While developing the terrain engine for my current project I came across an interesting problem. I had these great big maps with fast load time and an easy to use class structure that fit perfectly with the rest of my engine's code, but I did not have any way of looking around. To solve my problem I decided to include in my engine a camera class so I would not have to manually set it to the position I wanted and then compile and run the program (a very time consuming process), and here is what I have come up with.

What you need:

Some basic knowledge of trigonometry will help
Patience
Potato Chips

Where to Start:

First, I will explain some of the basics of what my camera class does, and the math behind its calculations. I use Managed DirectX 9 and C# for development, but there is only one DX function involved in creating the camera and moving it around anyway so it shouldn't be a problem if you use something else (OpenGL or unmanaged runtimes).

To start with, we have to understand some things about circles, triangles, and polar coordinates (I promise it sounds harder than it really is).

Here is our basic triangle figure:

Here we see sides A, B, and C and angles Alpha, Beta, and Gamma. Gamma is 90 degrees (Pi/2 radians) and side C is the hypotenuse. For our Camera class we will be using two trigonometric functions sine and cosine (sin, cos). The sine of an angle is the ratio of the side opposite it to the hypotenuse (remember SOH CAH TOA?), and the cosine of an angle is the ratio of the side adjacent to it over the hypotenuse. In our case, the sine of Alpha is A/C and the sine of beta is B/C. With that knowledge, we move to polar coordinates.

Polar Coordinates

The basic trigonometry ideas can be extended for use in a circular format, which fits well with how we will implement our camera.

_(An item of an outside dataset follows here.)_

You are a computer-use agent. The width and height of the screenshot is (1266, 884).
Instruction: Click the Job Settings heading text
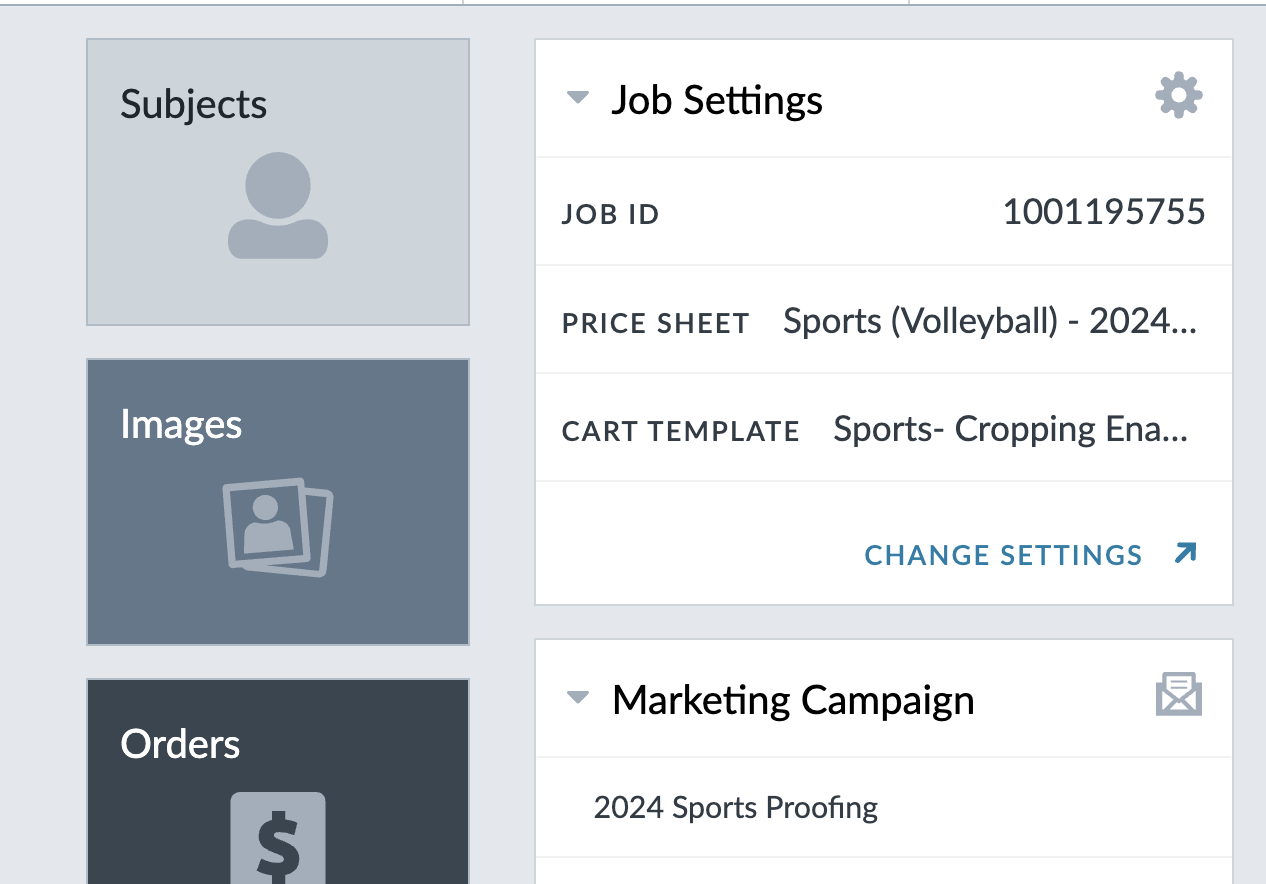pos(717,100)
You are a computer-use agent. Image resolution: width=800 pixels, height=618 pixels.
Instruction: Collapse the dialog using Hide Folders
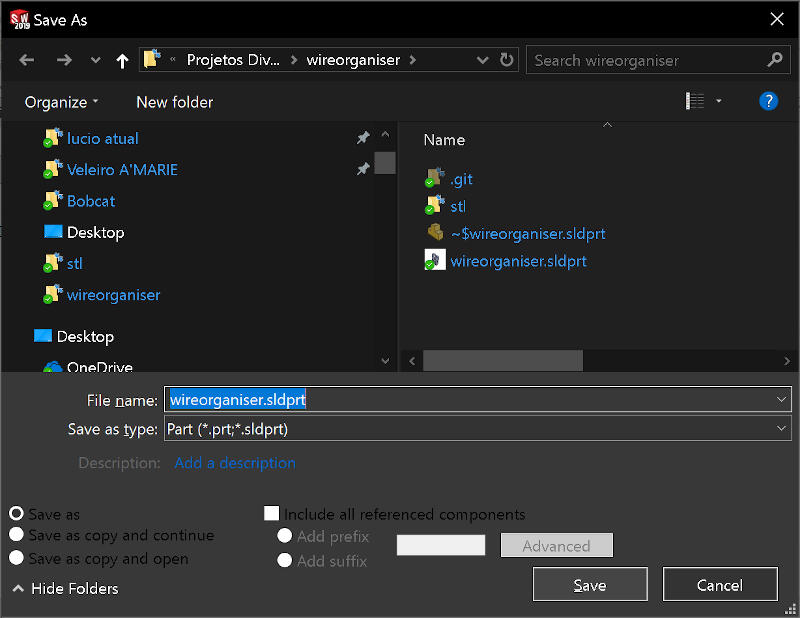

Here is our basic circle figure:

Here we can see a circle on top of a coordinate plane (we use x and z here for the horizontal plane of the world), an angle, and two sides of a right triangle, x₁ and z₁. Using the trigonometry from before we can find the coordinates of any point on a circle by using sine and cosine:

sin(theta) = Opposite over Hypotenuse = z₁/radius

cos(theta) = Adjacent over Hypotenuse = x₁/radius

After a little multiplication, finding the coordinates of a point is as simple as

x = radius*sin(theta)

z = radius*cos(theta)

We will be using these two equations for our camera model.

Defining our Class

In DirectX, the view matrix is created by a function like this:

device3D.Transform.View = Matrix.LookAtLH(cameraPosition,
                          cameraTarget,cameraUpVector);

By creating our camera class with static vectors for variables, we are free to modify them from anywhere in the code and allow for camera adjustments for many reasons (animations, controls, flybys, etc.)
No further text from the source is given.